#### [Exercise prompt]
Once the pictures have been removed, repeat the remainder of the records exactly.

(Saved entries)
..........
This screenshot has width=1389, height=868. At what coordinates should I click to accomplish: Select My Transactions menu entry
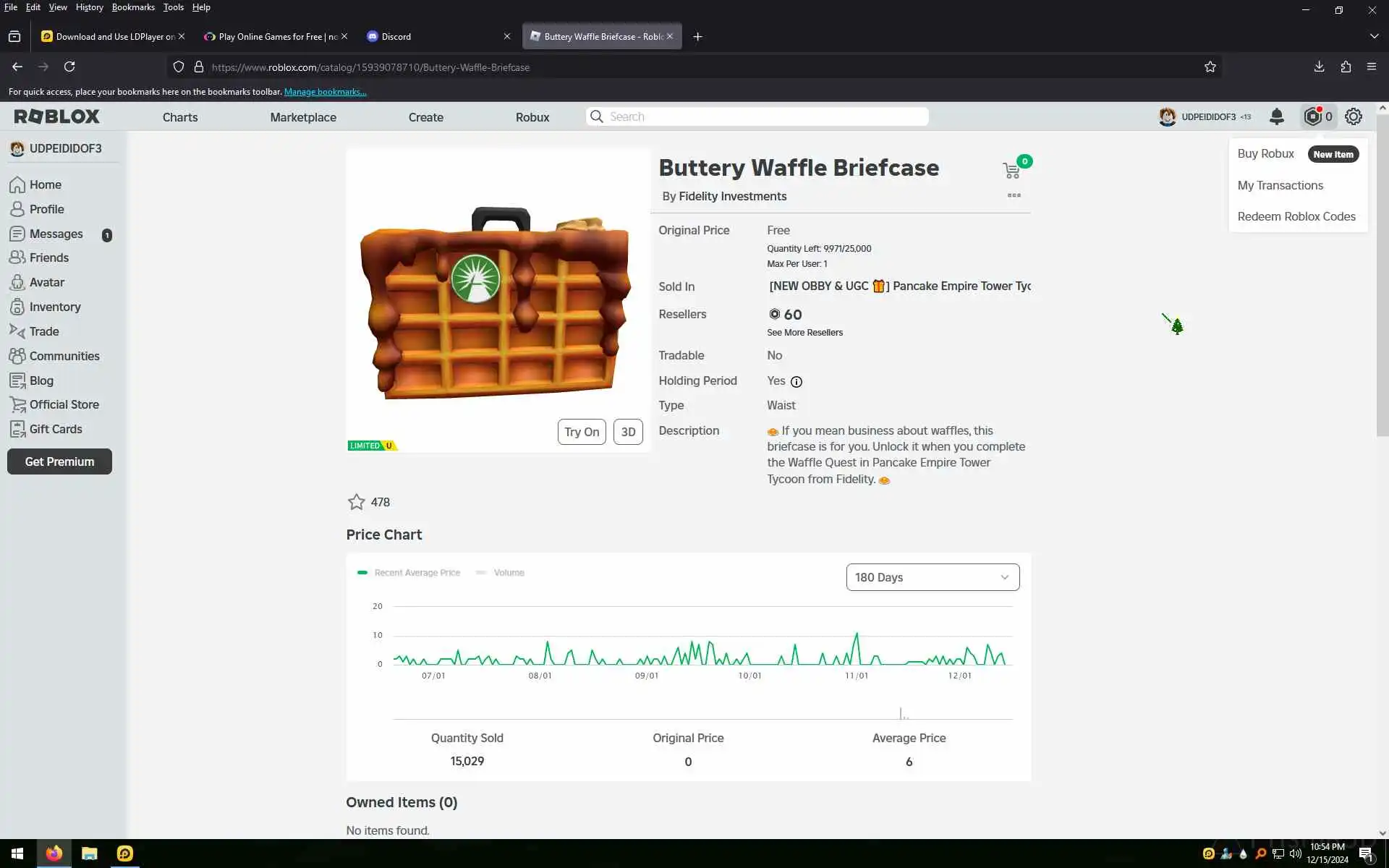tap(1280, 185)
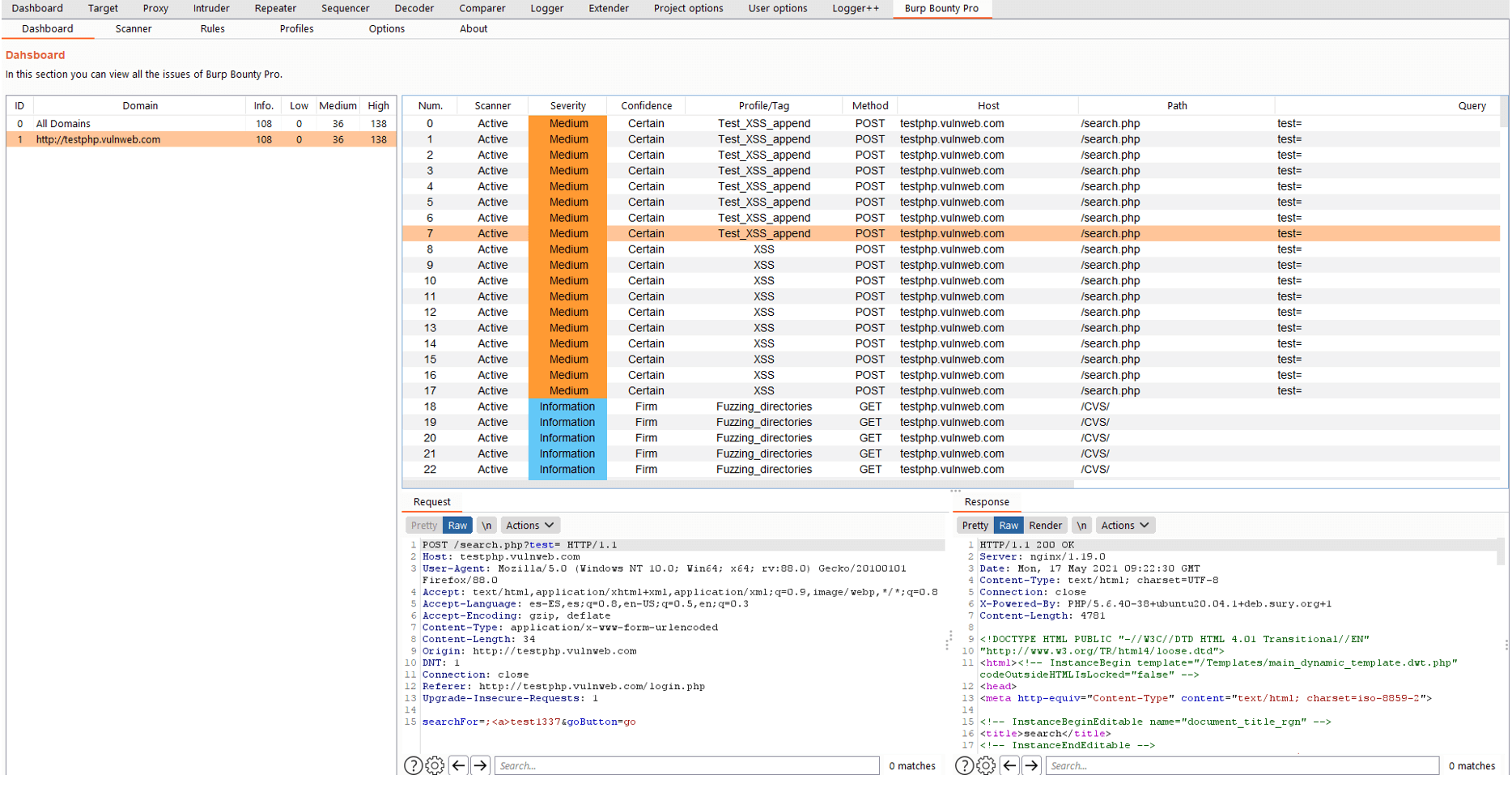Open the search settings gear in Request panel
This screenshot has width=1512, height=792.
[x=435, y=764]
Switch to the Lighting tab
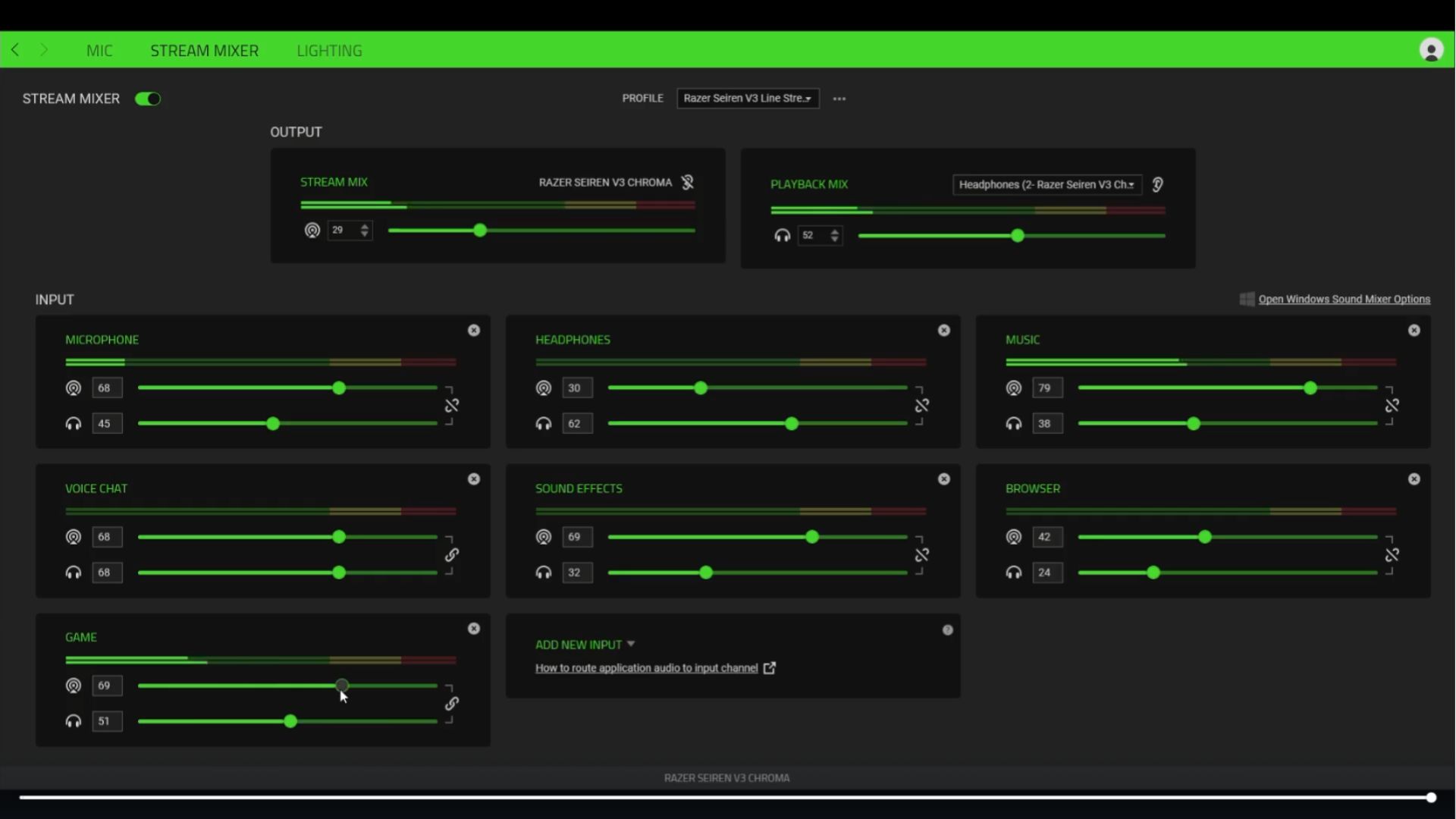 point(329,51)
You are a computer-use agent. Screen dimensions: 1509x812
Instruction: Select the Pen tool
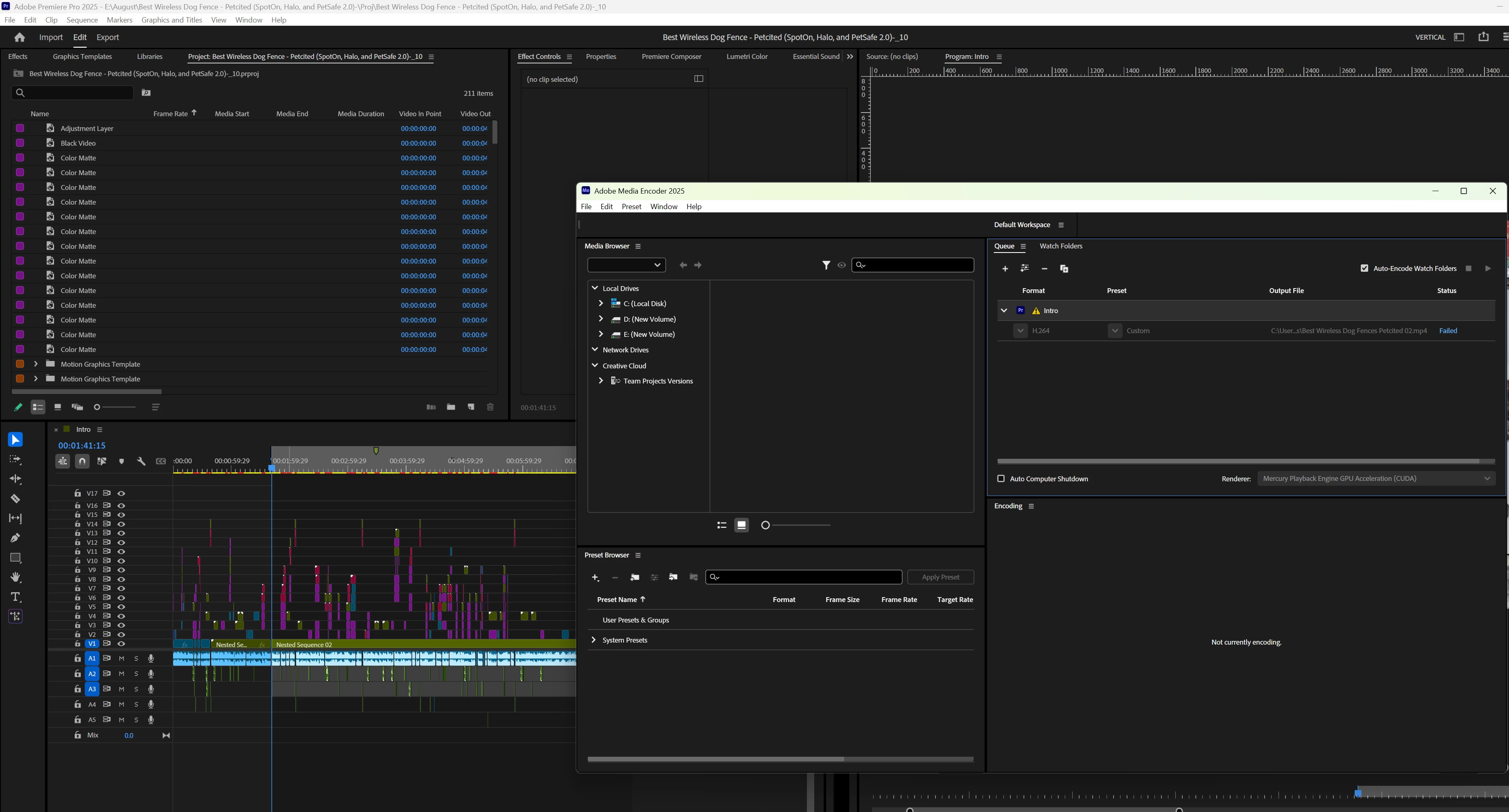pyautogui.click(x=15, y=538)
..........
#### [Response to the task]
This screenshot has width=1389, height=868. At what coordinates should I click to accomplish: Select My Transactions menu entry
tap(1280, 185)
Open the search settings gear in Request panel
This screenshot has width=1512, height=792.
[x=435, y=764]
Switch to the Lighting tab
 point(329,51)
You are a computer-use agent. Screen dimensions: 1509x812
Instruction: Select the Pen tool
pyautogui.click(x=15, y=538)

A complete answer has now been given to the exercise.